### Records to use

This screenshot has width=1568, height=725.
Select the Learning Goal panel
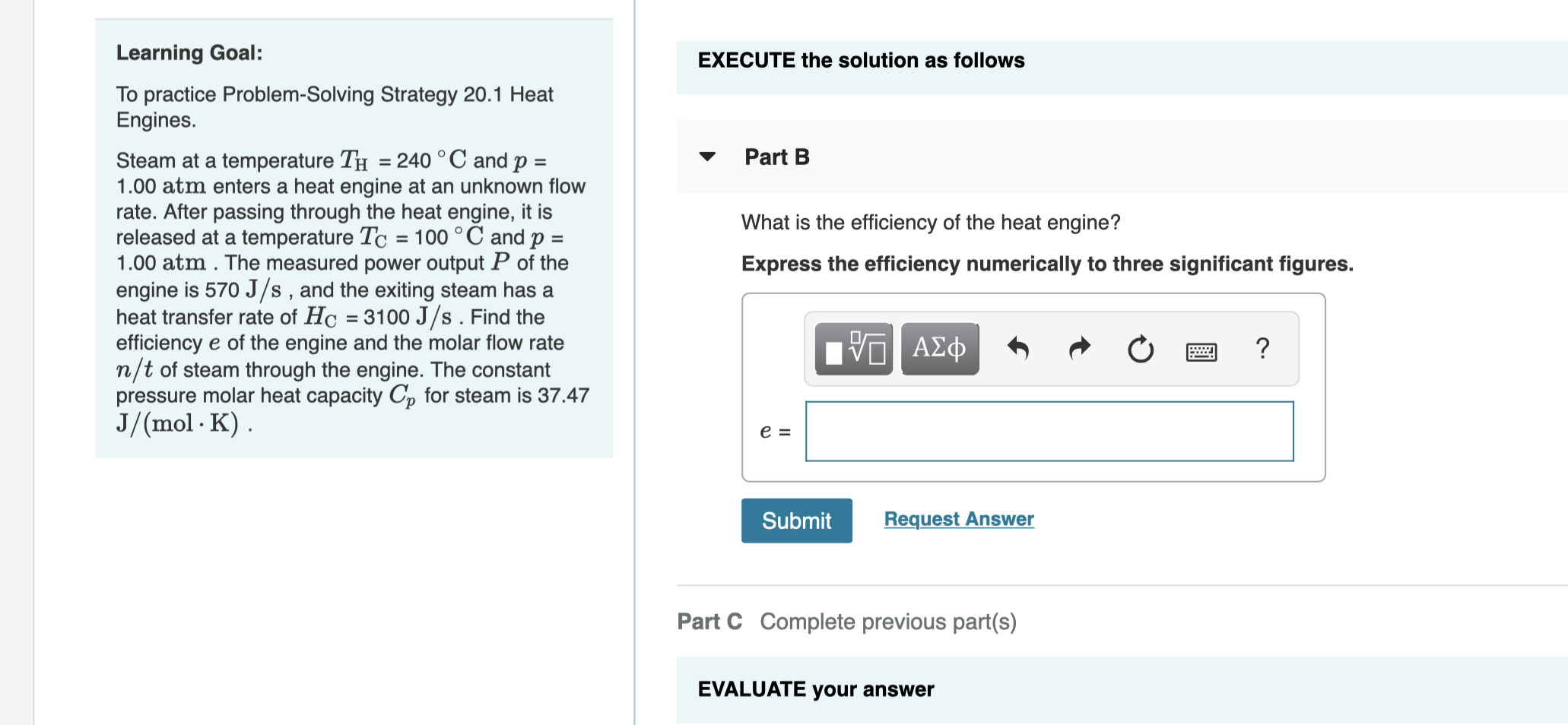click(354, 239)
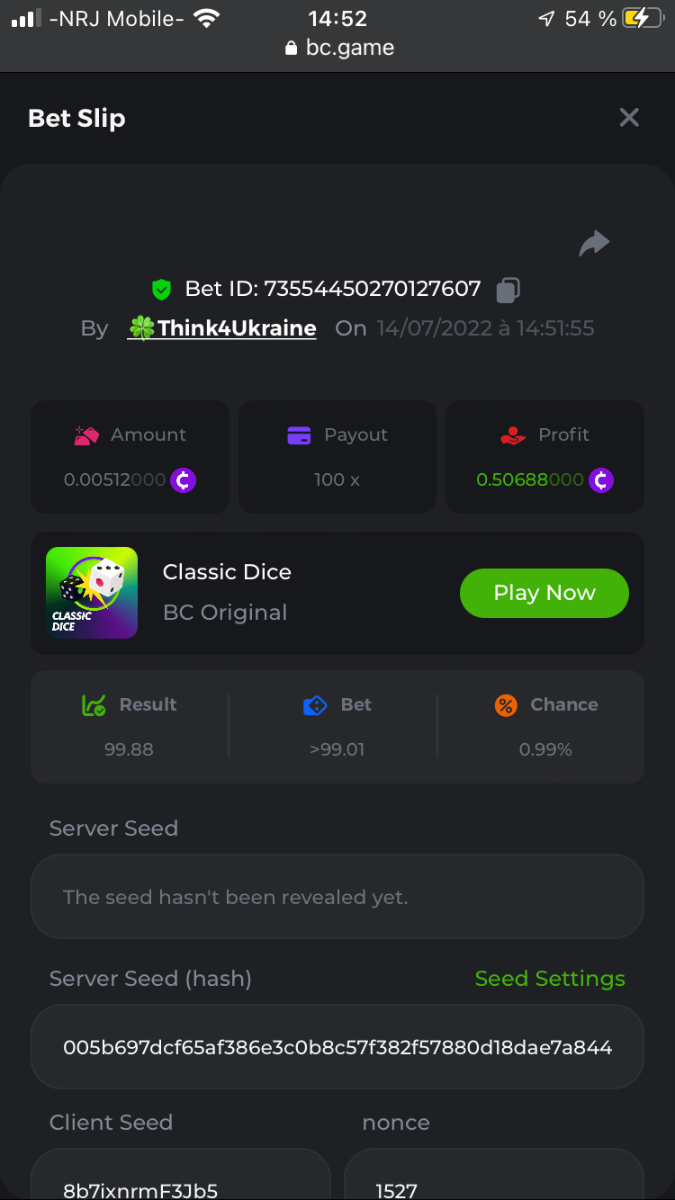Click the Client Seed field
The width and height of the screenshot is (675, 1200).
pos(180,1180)
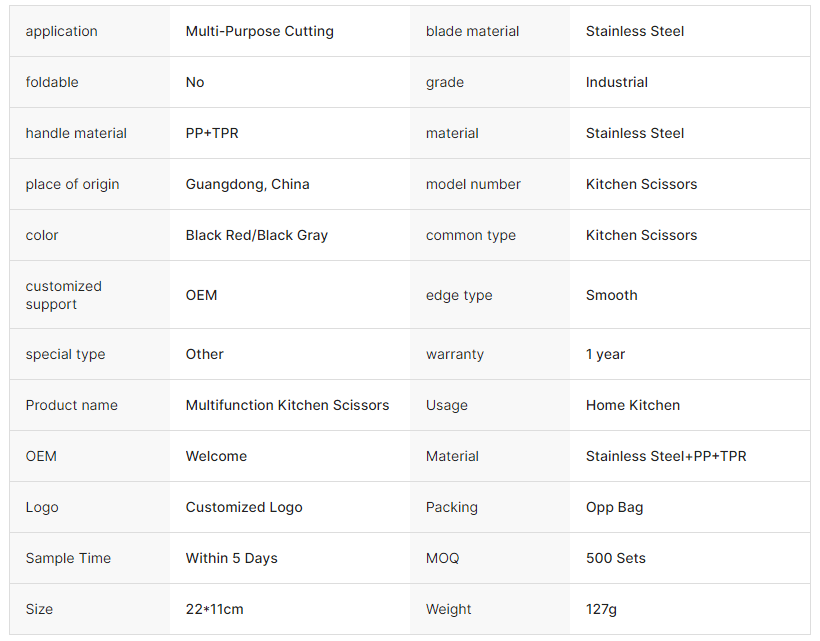Select the 'Smooth' edge type value
This screenshot has width=820, height=641.
click(611, 295)
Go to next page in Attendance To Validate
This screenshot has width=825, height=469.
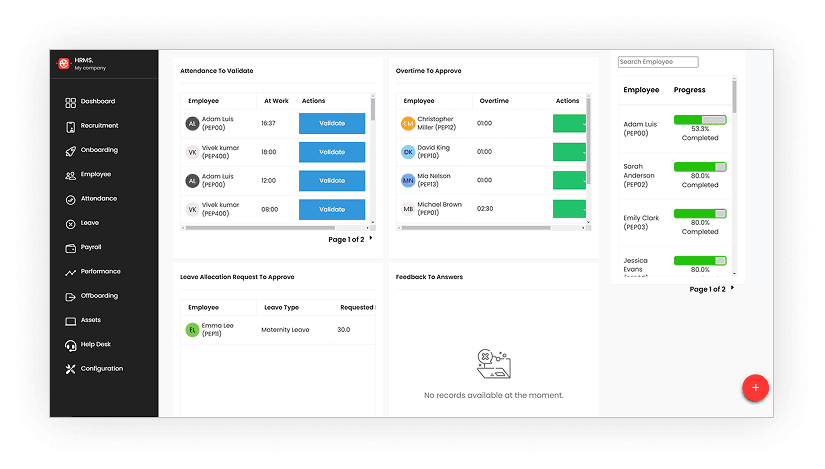[x=371, y=239]
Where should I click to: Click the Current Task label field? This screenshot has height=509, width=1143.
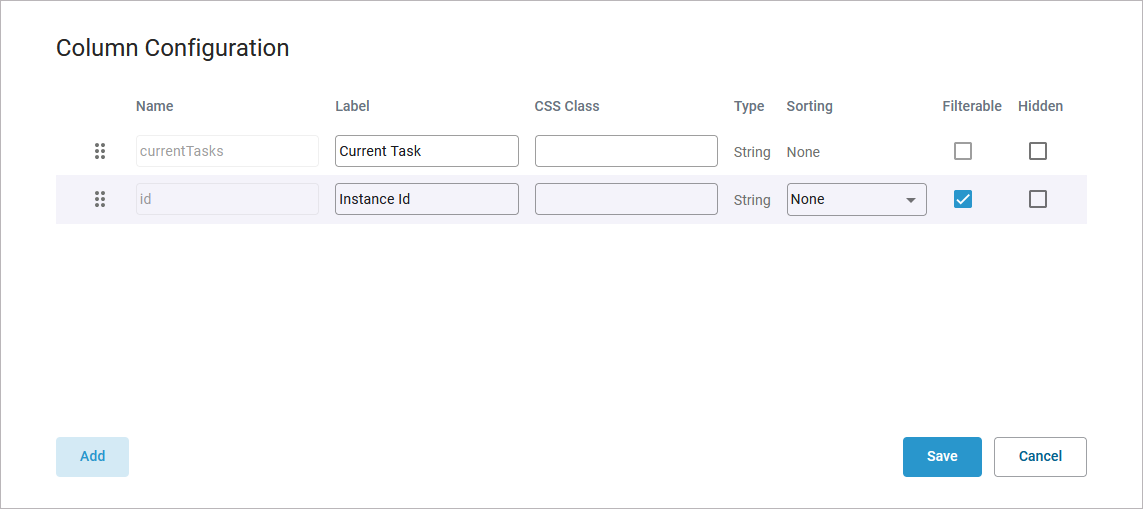[x=426, y=151]
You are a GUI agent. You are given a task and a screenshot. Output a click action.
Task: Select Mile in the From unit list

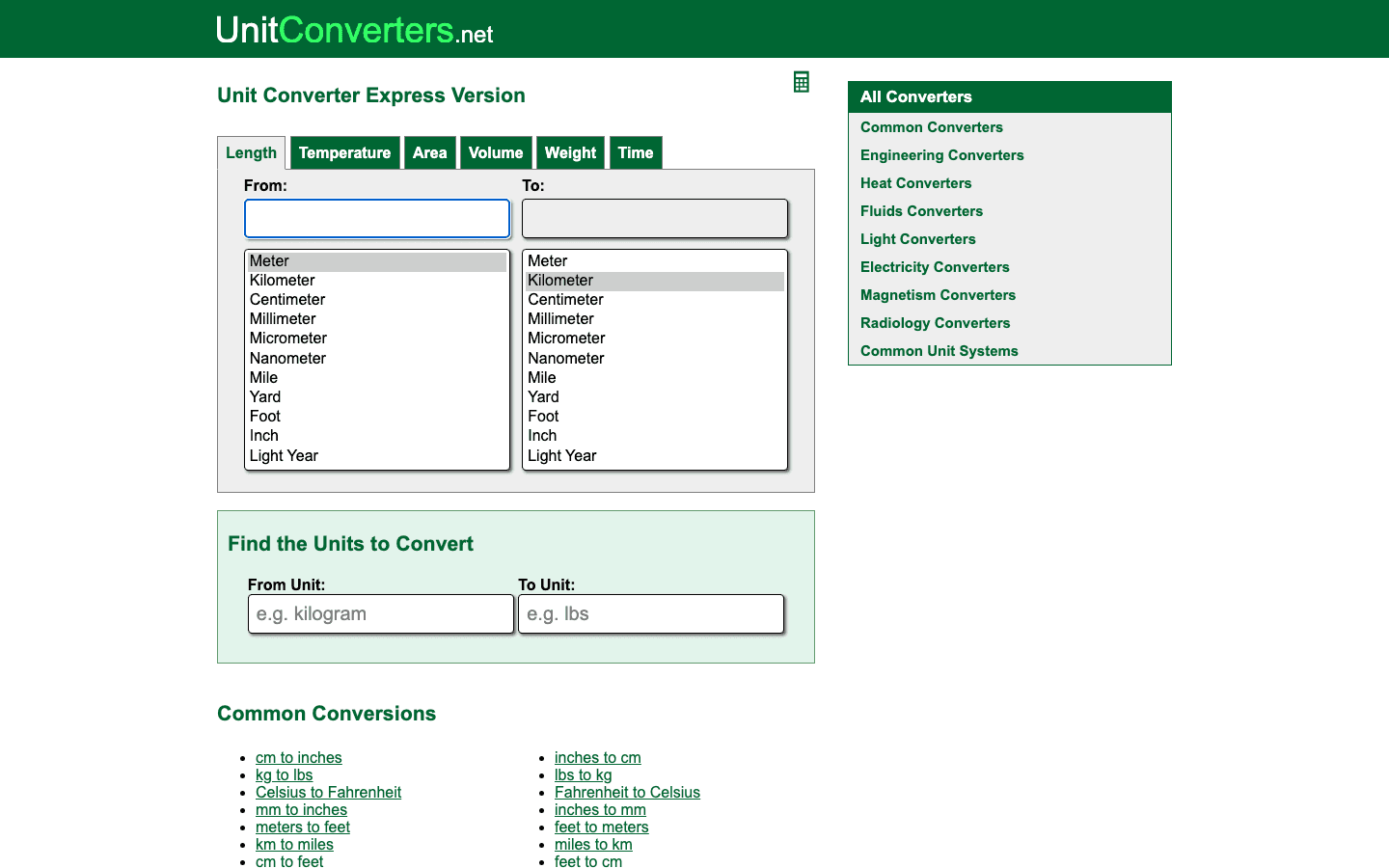coord(263,377)
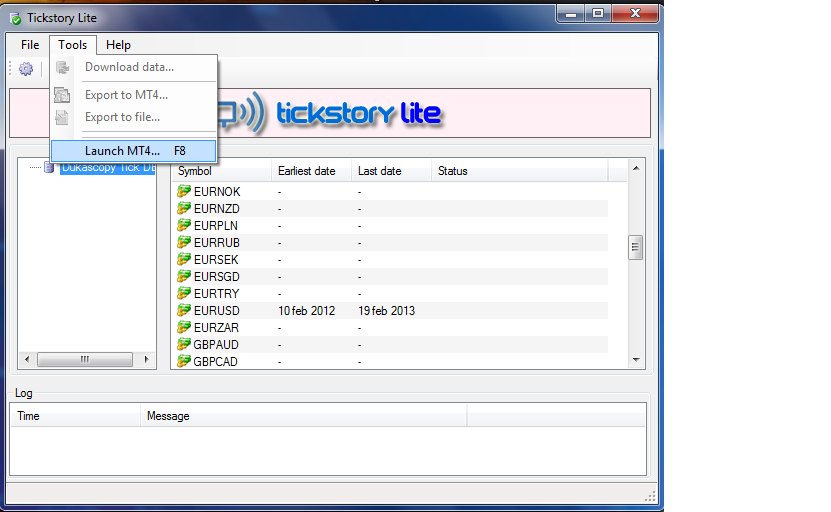Select the EURUSD symbol icon
This screenshot has width=831, height=512.
pyautogui.click(x=184, y=310)
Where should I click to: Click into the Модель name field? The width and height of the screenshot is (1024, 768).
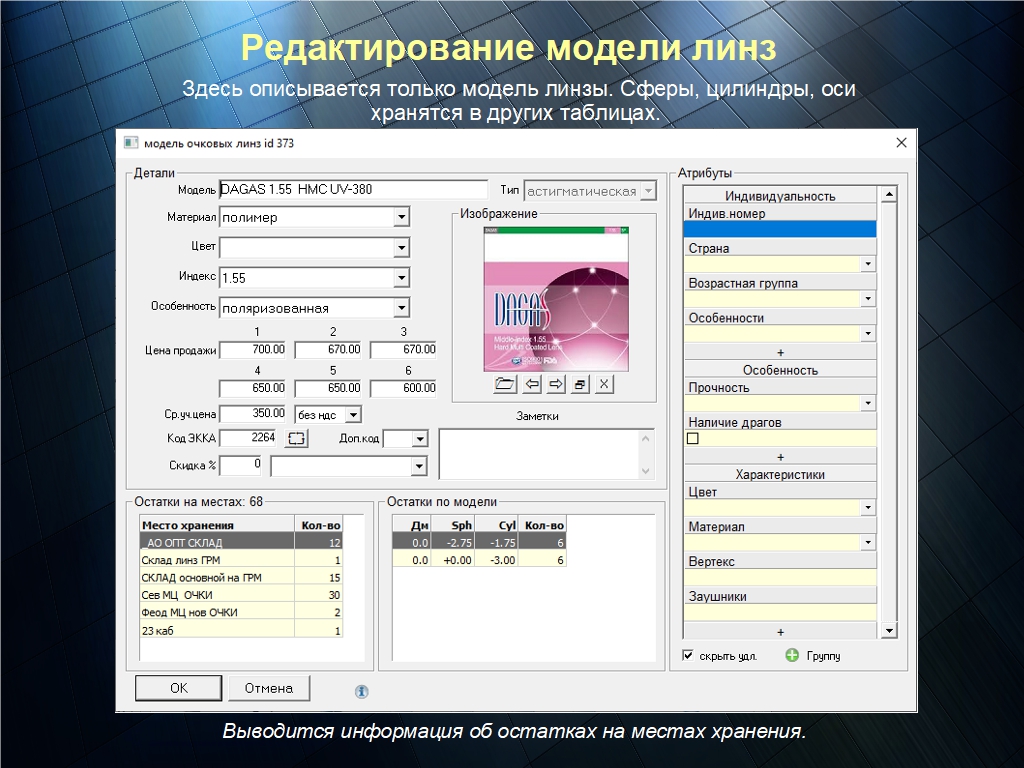(x=350, y=189)
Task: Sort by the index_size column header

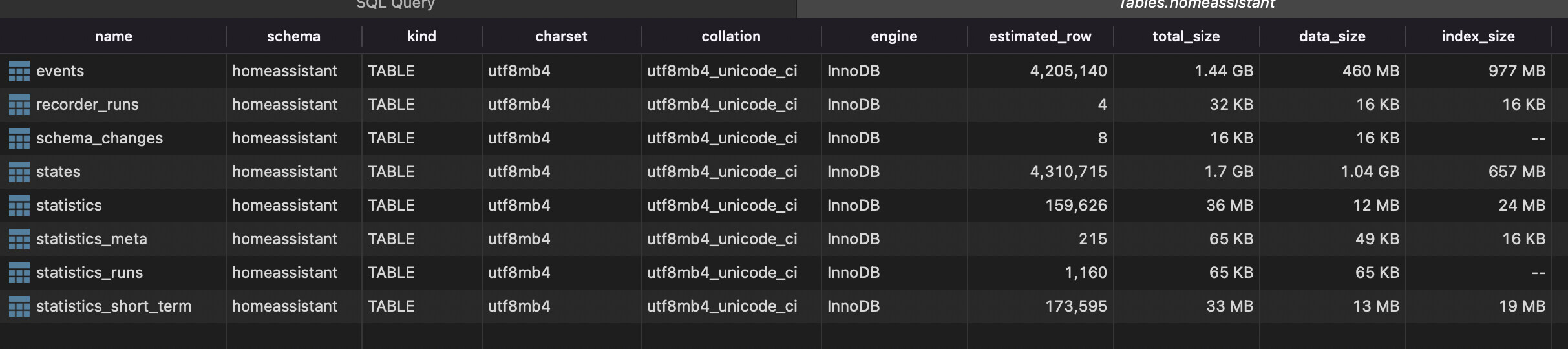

######

__What is required__:
For this task, give the full listing again verbatim and keep out every picture.

__Response area__:
This screenshot has width=1568, height=725.
Select the Learning Goal panel
click(354, 239)
Click the Client Seed field
The width and height of the screenshot is (675, 1200).
pos(180,1180)
Select the 'Smooth' edge type value
This screenshot has width=820, height=641.
click(611, 295)
Go to next page in Attendance To Validate
This screenshot has width=825, height=469.
[x=371, y=239]
Where should I click to: Click the Current Task label field? This screenshot has height=509, width=1143.
[x=426, y=151]
You are a GUI agent. You are given a task and a screenshot. Output a click action.
Task: Select Mile in the From unit list

coord(263,377)
Select the EURUSD symbol icon
This screenshot has width=831, height=512.
pyautogui.click(x=184, y=310)
Where should I click to: Click into the Модель name field? The width and height of the screenshot is (1024, 768).
(x=350, y=189)
Task: Sort by the index_size column header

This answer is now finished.